* [EXERCISE INSTRUCTIONS] In the entries below, count the lines that include the word "agent" and reply with the number alone.

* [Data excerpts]
++++++
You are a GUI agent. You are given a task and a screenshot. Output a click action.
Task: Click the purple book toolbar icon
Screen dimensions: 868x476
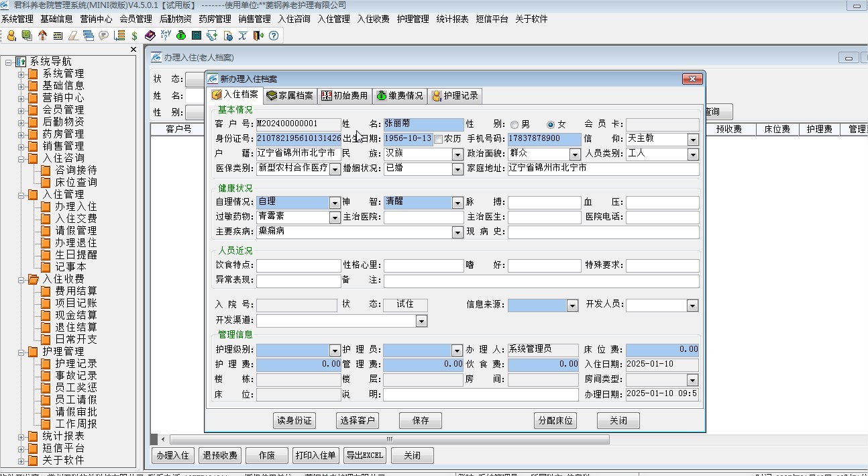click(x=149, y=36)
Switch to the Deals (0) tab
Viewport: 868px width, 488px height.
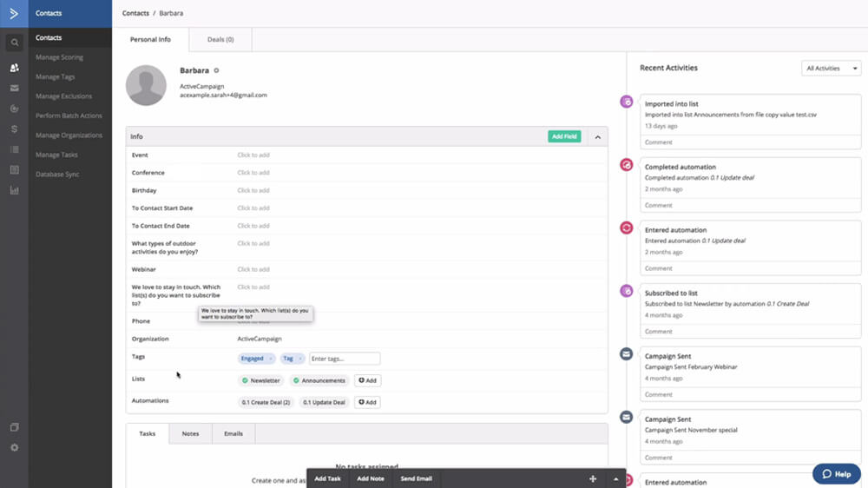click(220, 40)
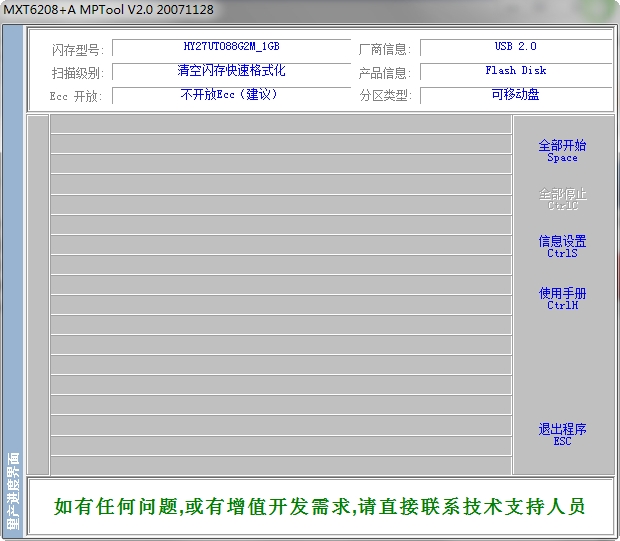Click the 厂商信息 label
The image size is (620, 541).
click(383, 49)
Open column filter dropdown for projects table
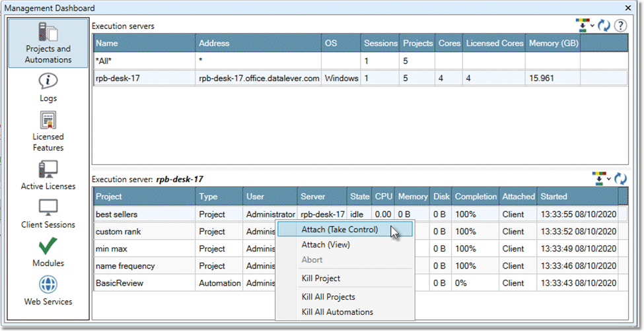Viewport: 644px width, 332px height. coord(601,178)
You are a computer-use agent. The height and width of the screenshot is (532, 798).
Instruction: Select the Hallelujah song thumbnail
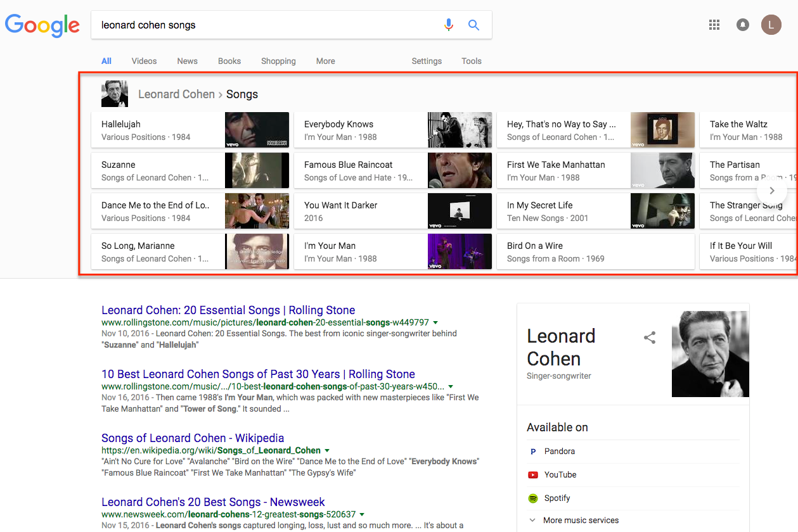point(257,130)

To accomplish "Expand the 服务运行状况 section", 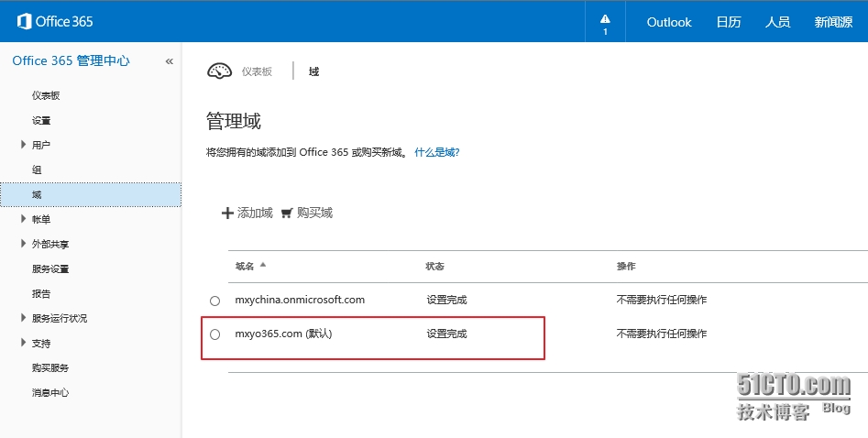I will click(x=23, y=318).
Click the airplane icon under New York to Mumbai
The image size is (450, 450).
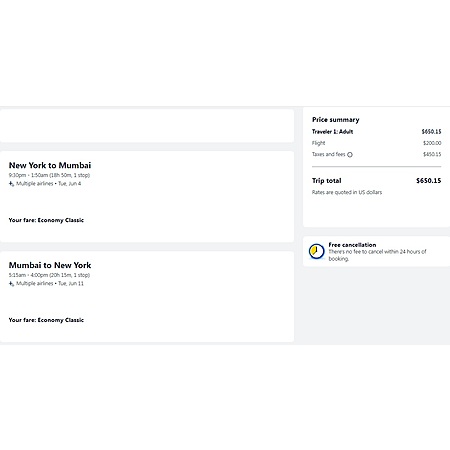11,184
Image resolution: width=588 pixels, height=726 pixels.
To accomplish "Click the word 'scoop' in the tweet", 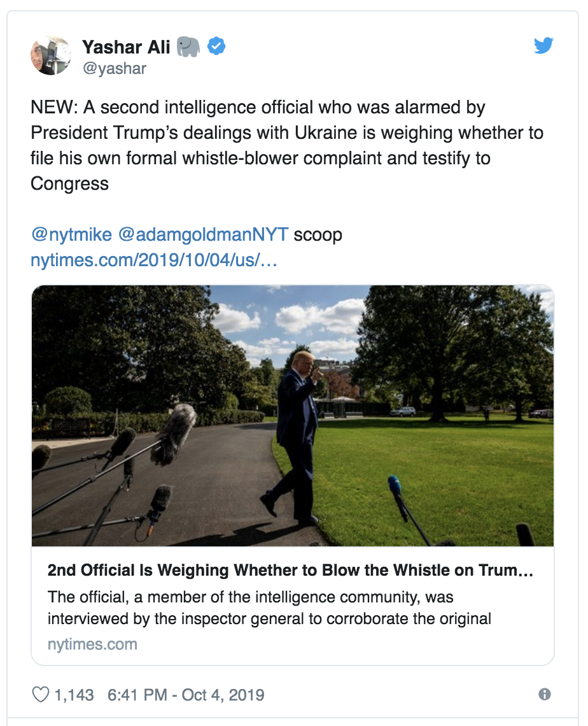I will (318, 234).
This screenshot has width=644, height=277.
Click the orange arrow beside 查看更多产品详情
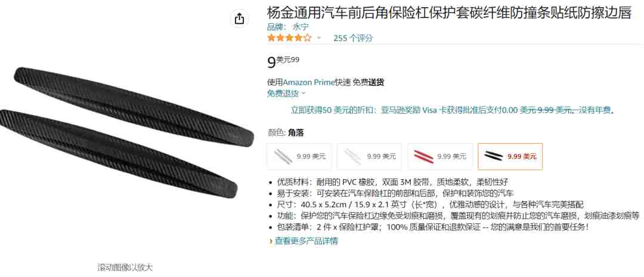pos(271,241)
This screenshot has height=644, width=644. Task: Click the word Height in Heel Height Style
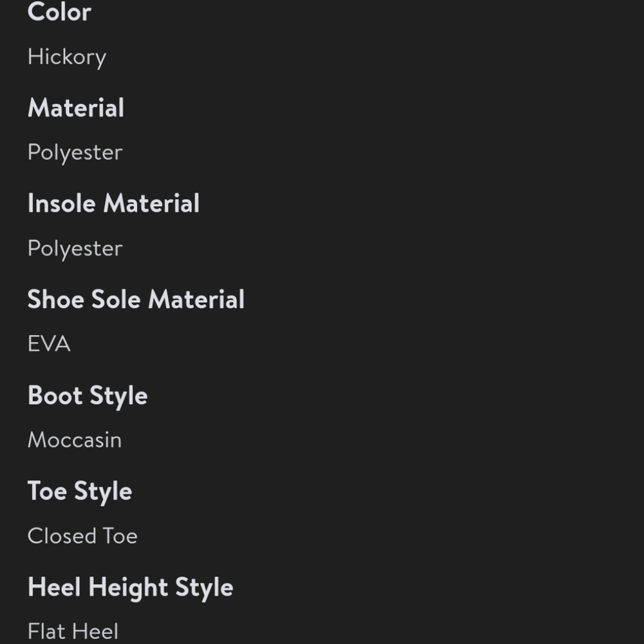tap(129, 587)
++++++
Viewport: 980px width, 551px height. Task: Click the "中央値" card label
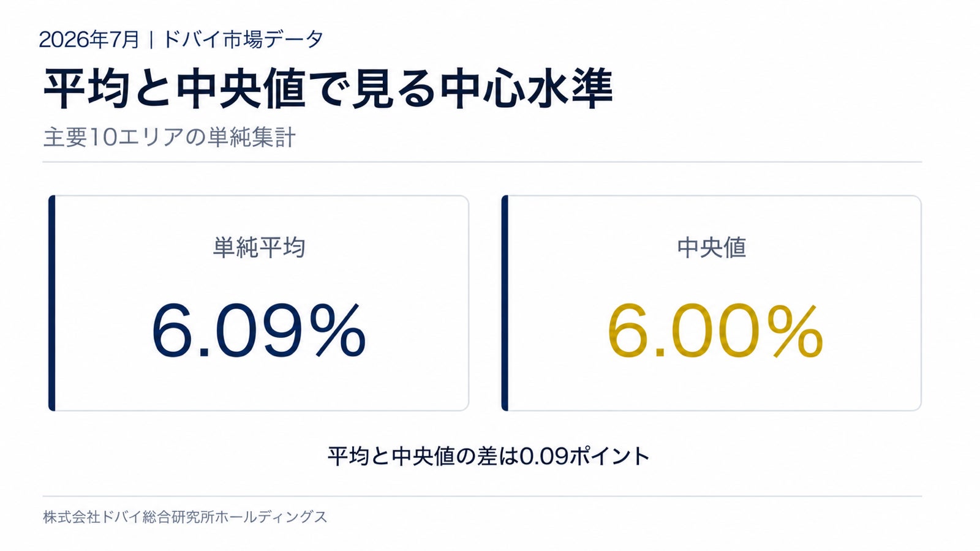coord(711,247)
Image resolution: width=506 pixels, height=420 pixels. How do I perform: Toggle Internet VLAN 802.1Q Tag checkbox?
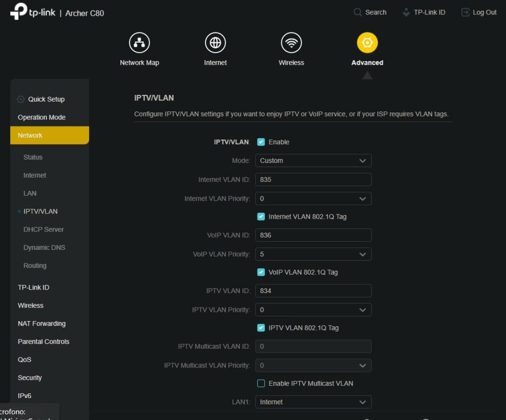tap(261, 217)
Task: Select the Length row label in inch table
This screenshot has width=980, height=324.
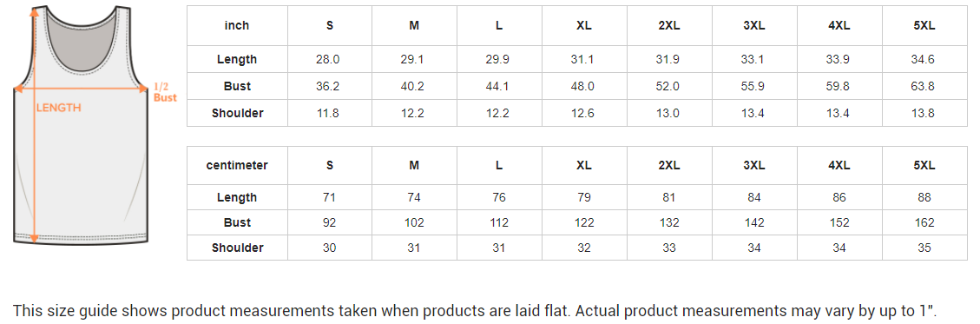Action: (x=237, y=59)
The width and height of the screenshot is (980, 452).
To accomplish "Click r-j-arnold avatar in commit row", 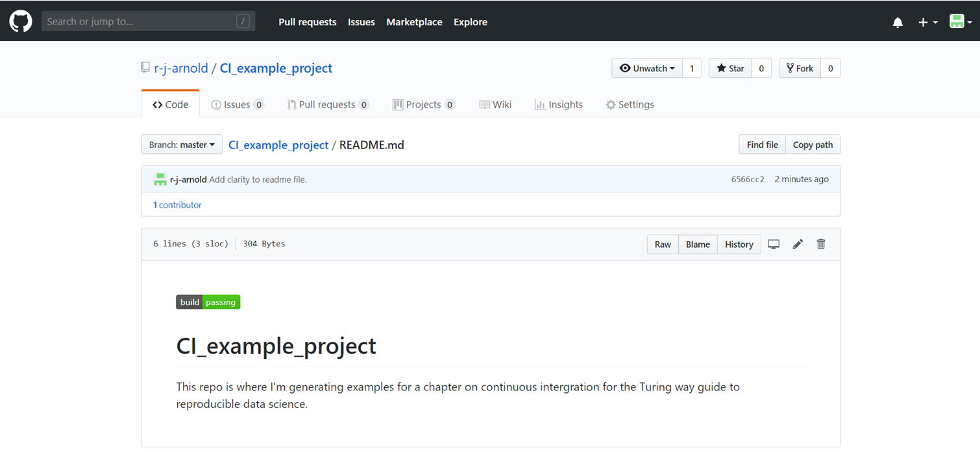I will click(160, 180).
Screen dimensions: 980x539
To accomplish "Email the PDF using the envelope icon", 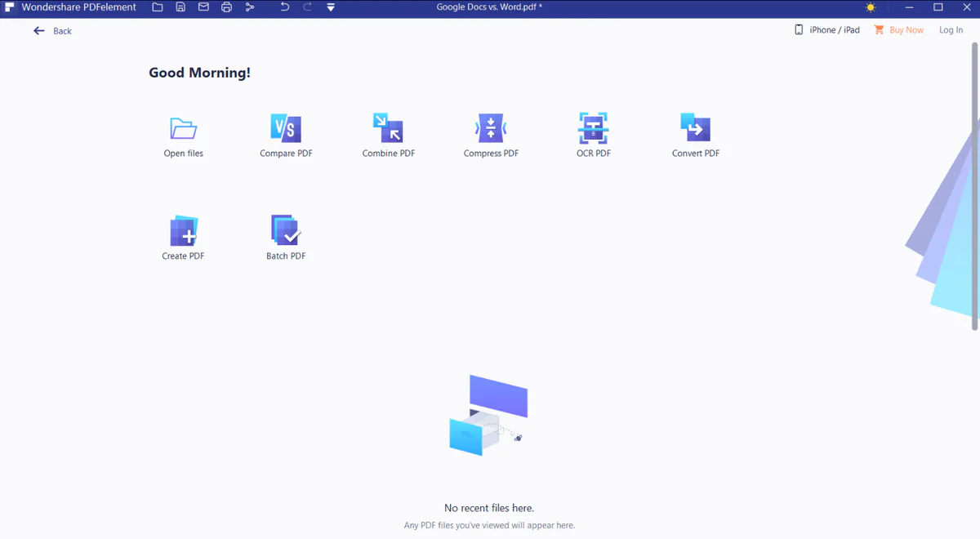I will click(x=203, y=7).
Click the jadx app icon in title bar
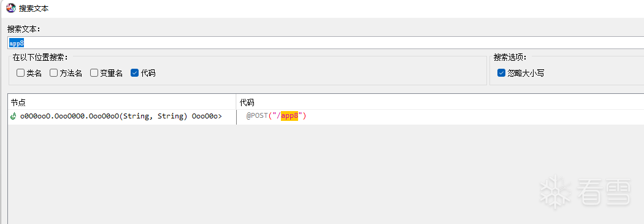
++++++
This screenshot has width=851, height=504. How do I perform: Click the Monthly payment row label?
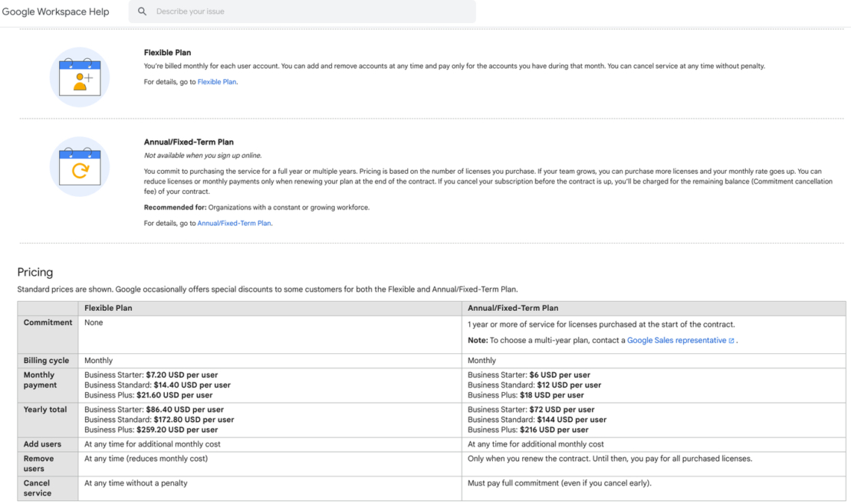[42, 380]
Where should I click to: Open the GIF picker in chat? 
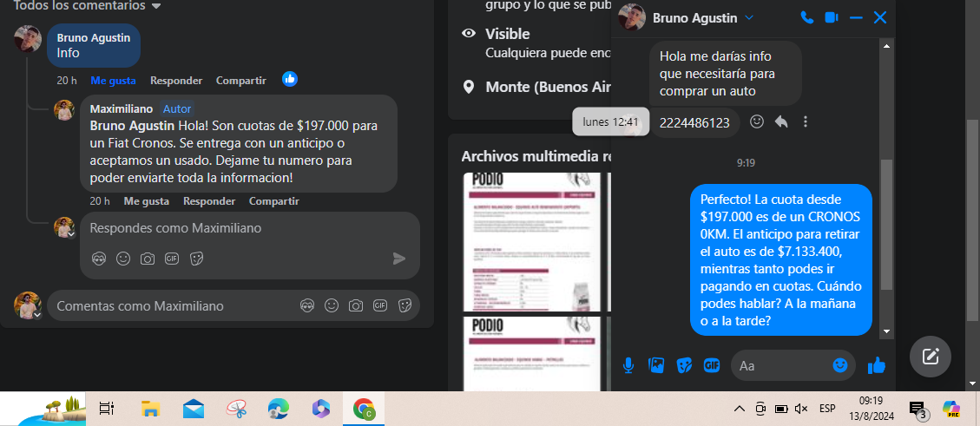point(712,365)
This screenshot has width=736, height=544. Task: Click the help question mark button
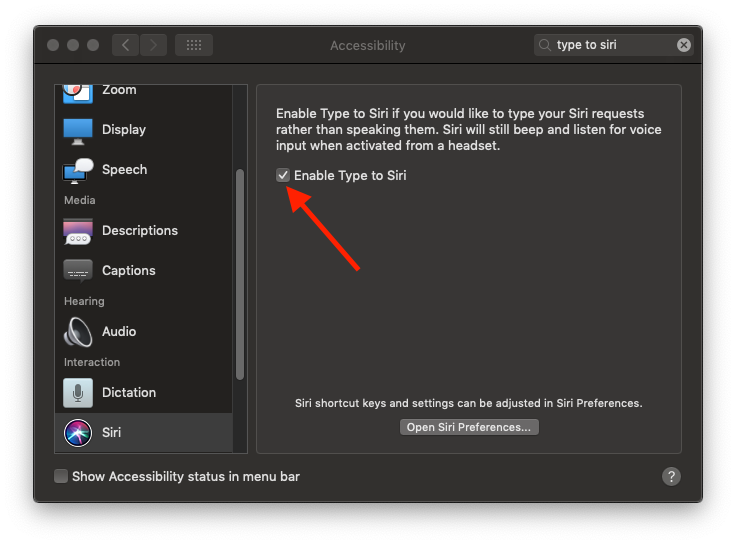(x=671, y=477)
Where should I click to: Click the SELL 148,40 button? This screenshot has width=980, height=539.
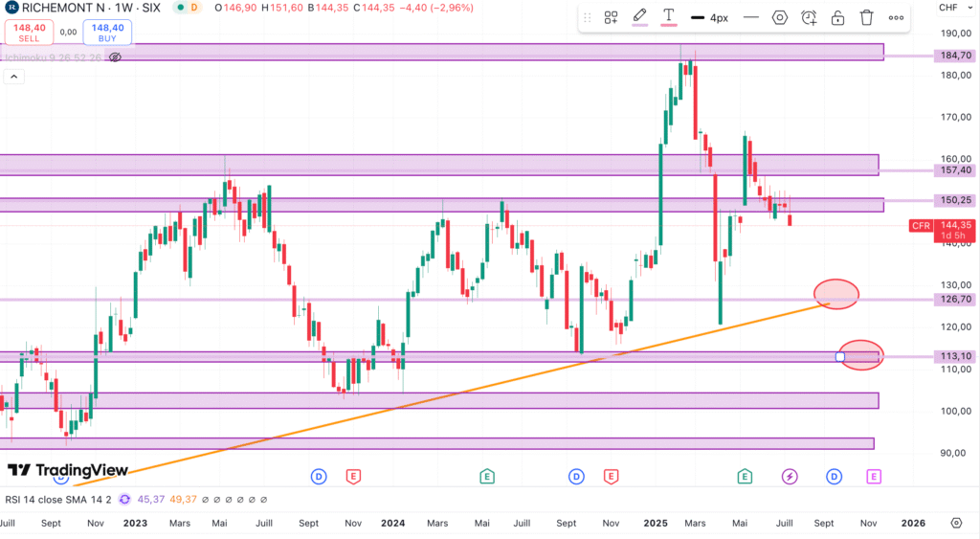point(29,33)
++++++
* [YOUR RESPONSE] 2